_WHAT THE TASK REQUIRES:_
Copy out the material verbatim, from the line containing "Task: Select the Larnaca" through the line containing "will [x=79, y=401].", including both of those lines.

_DATASET ROWS:_
+++++

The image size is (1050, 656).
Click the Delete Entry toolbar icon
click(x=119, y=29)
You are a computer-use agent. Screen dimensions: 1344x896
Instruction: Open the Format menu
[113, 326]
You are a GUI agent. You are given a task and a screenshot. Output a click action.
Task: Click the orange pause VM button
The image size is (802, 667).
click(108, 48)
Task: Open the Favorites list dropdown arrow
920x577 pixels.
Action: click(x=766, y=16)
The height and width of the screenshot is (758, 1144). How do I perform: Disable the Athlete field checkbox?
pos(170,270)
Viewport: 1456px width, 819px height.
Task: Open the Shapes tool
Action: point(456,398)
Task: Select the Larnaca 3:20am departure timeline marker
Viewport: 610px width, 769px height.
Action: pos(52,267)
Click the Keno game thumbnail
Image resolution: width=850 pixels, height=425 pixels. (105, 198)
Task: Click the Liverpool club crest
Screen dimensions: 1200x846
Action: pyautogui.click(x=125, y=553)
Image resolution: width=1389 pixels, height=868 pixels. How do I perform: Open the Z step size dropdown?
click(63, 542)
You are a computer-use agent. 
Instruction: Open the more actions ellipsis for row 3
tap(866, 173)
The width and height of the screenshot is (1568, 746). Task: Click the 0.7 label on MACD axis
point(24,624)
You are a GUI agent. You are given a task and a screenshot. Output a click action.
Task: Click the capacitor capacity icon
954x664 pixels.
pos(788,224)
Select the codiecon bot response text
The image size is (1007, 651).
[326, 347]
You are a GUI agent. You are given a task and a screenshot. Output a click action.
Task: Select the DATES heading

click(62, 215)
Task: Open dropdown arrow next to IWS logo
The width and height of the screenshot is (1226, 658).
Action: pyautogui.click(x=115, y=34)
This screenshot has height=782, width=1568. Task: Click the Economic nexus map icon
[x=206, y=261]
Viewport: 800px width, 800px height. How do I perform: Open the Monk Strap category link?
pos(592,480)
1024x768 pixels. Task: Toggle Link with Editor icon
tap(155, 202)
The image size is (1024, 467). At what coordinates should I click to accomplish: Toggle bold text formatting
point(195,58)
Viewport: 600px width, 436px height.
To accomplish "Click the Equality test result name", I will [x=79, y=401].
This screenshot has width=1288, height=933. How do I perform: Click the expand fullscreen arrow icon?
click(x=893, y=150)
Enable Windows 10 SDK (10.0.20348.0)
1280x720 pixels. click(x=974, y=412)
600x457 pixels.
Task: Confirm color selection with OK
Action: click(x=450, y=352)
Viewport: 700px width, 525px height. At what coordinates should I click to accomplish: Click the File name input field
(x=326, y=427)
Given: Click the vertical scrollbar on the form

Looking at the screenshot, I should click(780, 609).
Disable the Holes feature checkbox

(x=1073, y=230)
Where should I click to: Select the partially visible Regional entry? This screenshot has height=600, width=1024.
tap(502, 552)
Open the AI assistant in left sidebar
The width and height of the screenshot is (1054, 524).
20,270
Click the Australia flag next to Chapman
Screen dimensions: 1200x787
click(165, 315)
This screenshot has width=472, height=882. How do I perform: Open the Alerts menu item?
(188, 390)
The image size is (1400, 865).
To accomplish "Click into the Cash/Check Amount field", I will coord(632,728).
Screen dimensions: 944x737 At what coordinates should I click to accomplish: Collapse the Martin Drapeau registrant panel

+++++

_EXERCISE SOLUTION:_
Task: Select the Larnaca 3:20am departure timeline marker
Viewport: 610px width, 769px height.
Action: pos(52,267)
Click the Keno game thumbnail
Image resolution: width=850 pixels, height=425 pixels. (105, 198)
Task: Click the Liverpool club crest
Screen dimensions: 1200x846
Action: pyautogui.click(x=125, y=553)
Image resolution: width=1389 pixels, height=868 pixels. How do I perform: Open the Z step size dropdown?
click(63, 542)
You are a computer-use agent. 
Instruction: Open the more actions ellipsis for row 3
tap(866, 173)
The width and height of the screenshot is (1568, 746). Task: Click the 0.7 label on MACD axis
point(24,624)
You are a GUI agent. You are given a task and a screenshot. Output a click action.
Task: Click the capacitor capacity icon
954x664 pixels.
pos(788,224)
Select the codiecon bot response text
The image size is (1007, 651).
[326, 347]
You are a GUI agent. You are given a task and a screenshot. Output a click action.
Task: Select the DATES heading

click(62, 215)
Task: Open dropdown arrow next to IWS logo
The width and height of the screenshot is (1226, 658).
Action: pyautogui.click(x=115, y=34)
This screenshot has height=782, width=1568. Task: Click the Economic nexus map icon
[x=206, y=261]
Viewport: 800px width, 800px height. How do I perform: Open the Monk Strap category link?
pos(592,480)
1024x768 pixels. Task: Toggle Link with Editor icon
tap(155, 202)
The image size is (1024, 467). At what coordinates should I click to accomplish: Toggle bold text formatting
point(195,58)
Viewport: 600px width, 436px height.
To accomplish "Click the Equality test result name", I will [x=79, y=401].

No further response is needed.